Fearless Females: Ruth Janetta Temple

Ruth Janetta Temple was born in Natchez, Mississippi on Nov. 1, 1892. She was the second child of Amy Morton and Richard Jason Temple and had five living siblings and two others who died young.

Her parents were both well-educated. Her father was a graduate of Denison University in Ohio and the University of Chicago, where he earned a bachelor of divinity in 1887 and became a Baptist minister. Her mother held a teaching degree from Shaw University in North Carolina. They believed in the value of education for their children and their neighbors, often opening their vast personal library to community members for research.

The philosophy of humanism—which places the emphasis in life on the potential value/goodness of people over the divine or supernatural and seeks rational ways to solve problems—guided the family’s moral code. Her father sought to make their home into a place where people of all faiths were welcome. He once said, “”People will come into our house. All people, all kinds of people, of all race, all creeds, all colors, and all educational backgrounds. Our children will learn love before they learn hate.” Ruth’s mother agreed and often brought those less fortunate to their home to give them food and clothing.

When Ruth was 10, her father died suddenly, leaving her heartbroken, as the two were very close. Two years later her family moved to Los Angeles. The children had previously been homeschooled by their mother, but she had to go back to work to provide for them. Her teaching license wasn’t valid in California, so she became a nurse.

With her mother away at work, Ruth went to public school and cared for her siblings. When she was 13, Ruth witnessed her brother’s frightening brush with death when a gunpowder experiment went wrong and blew up in his face. He ended up with only a singed eyebrow, but she found her calling: to take away the pain of others. Later, she recalled, “at that time I thought that women were nurses. I didn’t know they were doctors. When I learned that women were doctors, I said `Ah, that’s what I want to be’.”

The Temple family converted to Seventh-day Adventism in 1908 and co-founded the Furlong Track Church, the first Black Seventh-day Adventist church west of the Mississippi. Ruth’s mother spent the next 21 years as a Bible Instructor and went on in 1914 to help found the Watts church, the second black Adventist Church in Los Angeles (now the Compton Avenue church).

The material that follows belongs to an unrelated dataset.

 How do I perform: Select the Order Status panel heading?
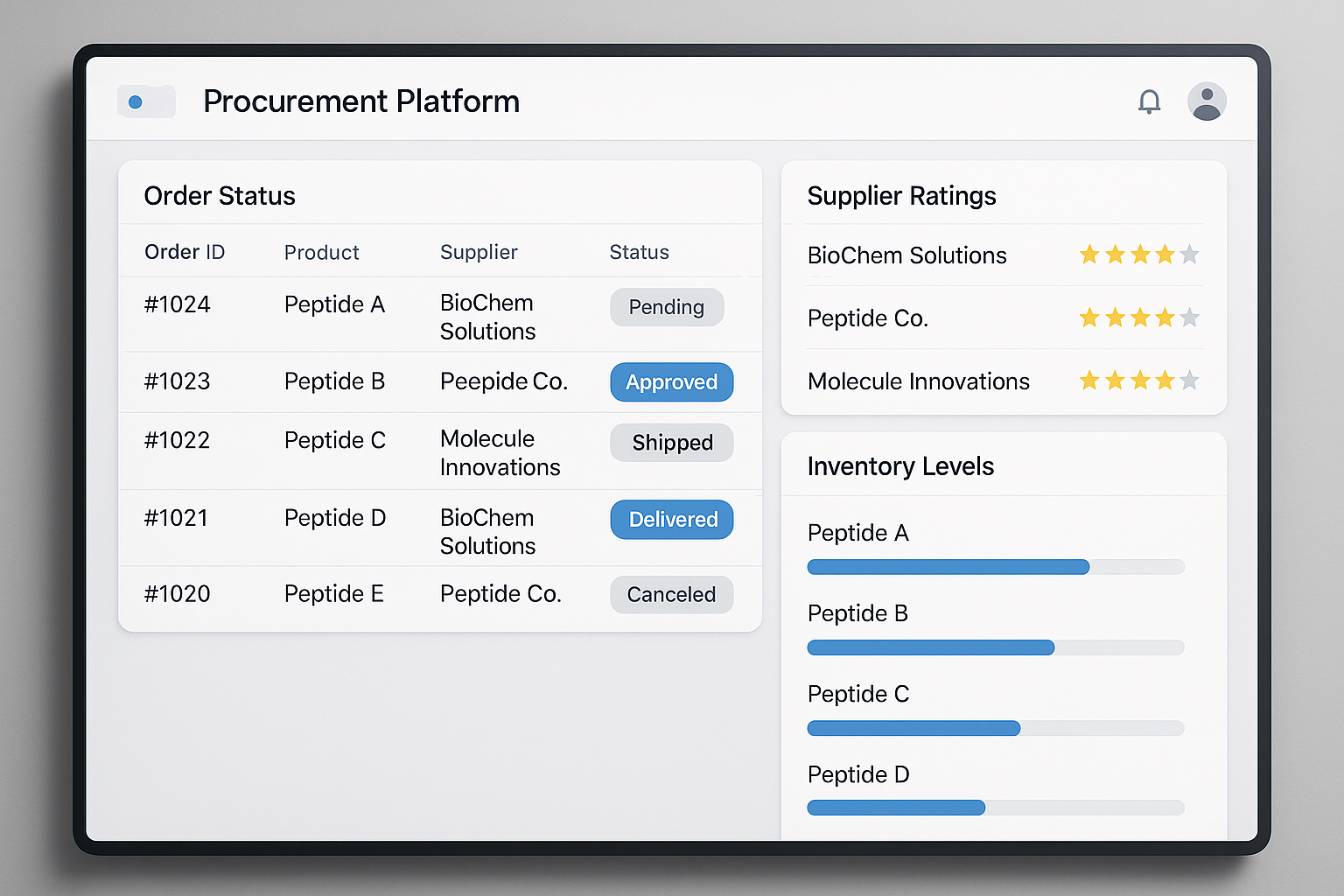click(220, 195)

In 1908, Ruth transferred to San Fernando Academy, an Adventist boarding school, where she studied pre-med. In 1913, Ruth enrolled in the College of Medical Evangelists (now Loma Linda University). The family couldn’t afford the tuition, but T.W. Troy, a prominent member of the Los Angeles Forum, a black men’s civic organization, had heard Ruth speak and was so impressed, he sponsored her education. Ruth was the first Black woman to graduate from the school in 1918; she got a bachelor’s in medicine and became the first Black female physician licensed to practice in the state of California.

Soon after, she returned to Los Angeles and focused on creating public health services for the medically underserved. Dr. Temple opened the first health clinic in southeast Los Angeles. However, she struggled to find funding for the clinic. In 1908, she married Otis Banks, a real estate broker. Together, they bought a house from which they ran their clinic, Temple Health Institute. There they provided free medical services as well as health education to parents, teachers, and schoolkids, including frank discussions of substance abuse, immunization, nutrition and sex education. This model was later duplicated in communities across the nation in schools, PTAs, YWCAs, churches, synagogues, service agencies, private medical practices, study clubs, and local health organizations.

From 1923-1928, Dr. Temple held an internship in maternity service at the Los Angeles Health Department. Later she was one of only a few Black people on the teaching staff of White Memorial Hospital in Los Angeles where she taught white medical students. In 1941, the Los Angeles Health Department awarded her a scholarship to pursue her master’s degree in public health at Yale University. Dr. Temple worked for the Health Department from 1942-1962, where she was the first female health officer in the city. She was also a member of the American Medical Association, the Women’s University Club, the California Medical Association, the California Congress of Parents and Teachers, and Alpha Kappa Alpha.

In 1948, a portrait of Dr. Temple became the 35th in a special exhibit of “Leading American Negro Citizens” at the Smithsonian. Her work was recognized by Presidents John F. Kennedy, Lyndon Johnson, Richard Nixon, Jimmy Carter, and several mayors of Los Angeles and other cities, as well as Dr. Milford Rouse, president of the American Medical Association.

Dr. Temple retired in 1962, but continued to work in public health through the Southern California Conference of Seventh-day Adventists, as director of health services. She spread the word about the benefits of diet, exercise, rest, recreation, and spirituality  and promoted Disease Prevention Week, which she had created in 1945. By 1977, it had been introduced as a joint resolution in Congress twice and health care facilities around California were celebrating it in March.

In 1983 the East Los Angeles Health Center was renamed the Dr. Ruth Temple Health Center. She died the following year in Los Angeles at the age of 91.